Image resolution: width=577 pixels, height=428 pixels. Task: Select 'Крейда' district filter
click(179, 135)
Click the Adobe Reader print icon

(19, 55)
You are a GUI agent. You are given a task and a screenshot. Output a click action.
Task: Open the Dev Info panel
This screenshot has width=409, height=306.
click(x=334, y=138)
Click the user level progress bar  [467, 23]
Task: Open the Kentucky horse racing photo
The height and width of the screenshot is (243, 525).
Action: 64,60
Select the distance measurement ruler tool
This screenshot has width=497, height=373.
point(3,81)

==

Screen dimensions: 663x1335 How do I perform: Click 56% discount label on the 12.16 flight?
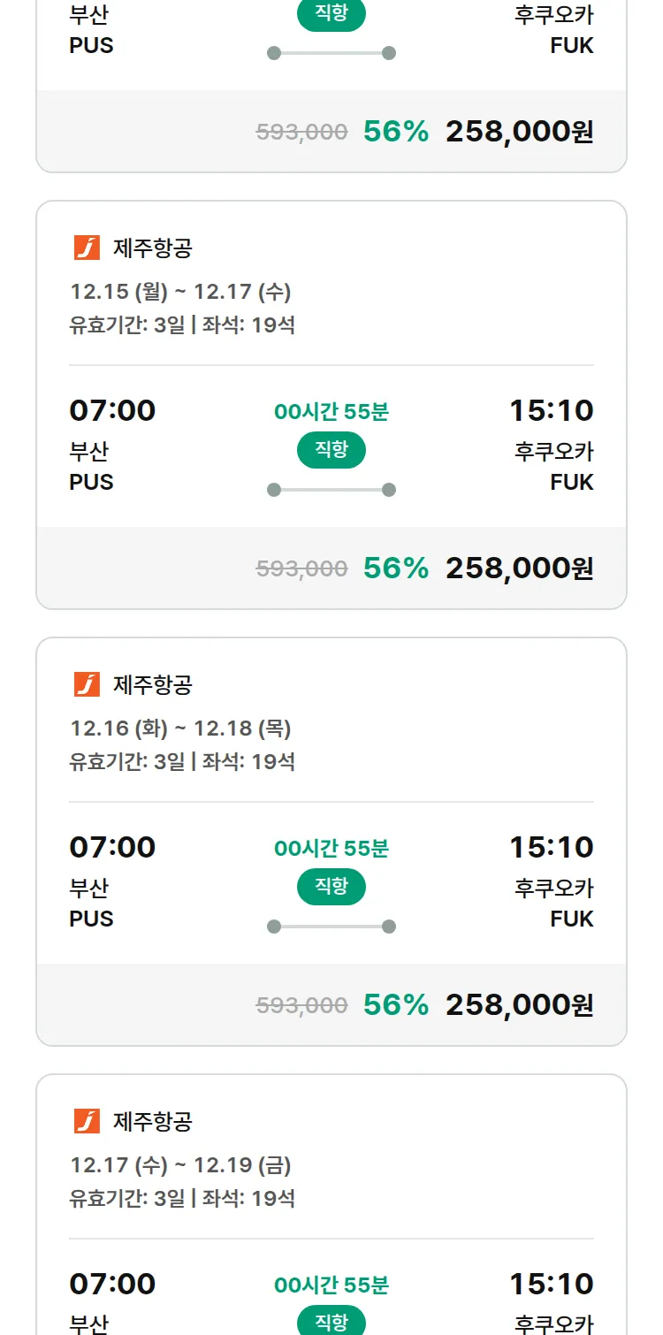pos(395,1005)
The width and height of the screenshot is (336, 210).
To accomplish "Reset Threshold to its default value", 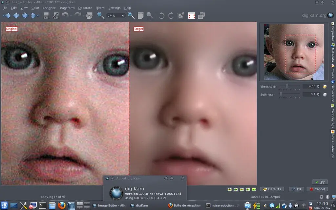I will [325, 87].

→ **TASK TO CARRY OUT**
Return each line of the data above that includes the word "Open".

→ **SOLUTION TO THE EXERCISE**
Task: Open the Dev Info panel
Task: Open the Kentucky horse racing photo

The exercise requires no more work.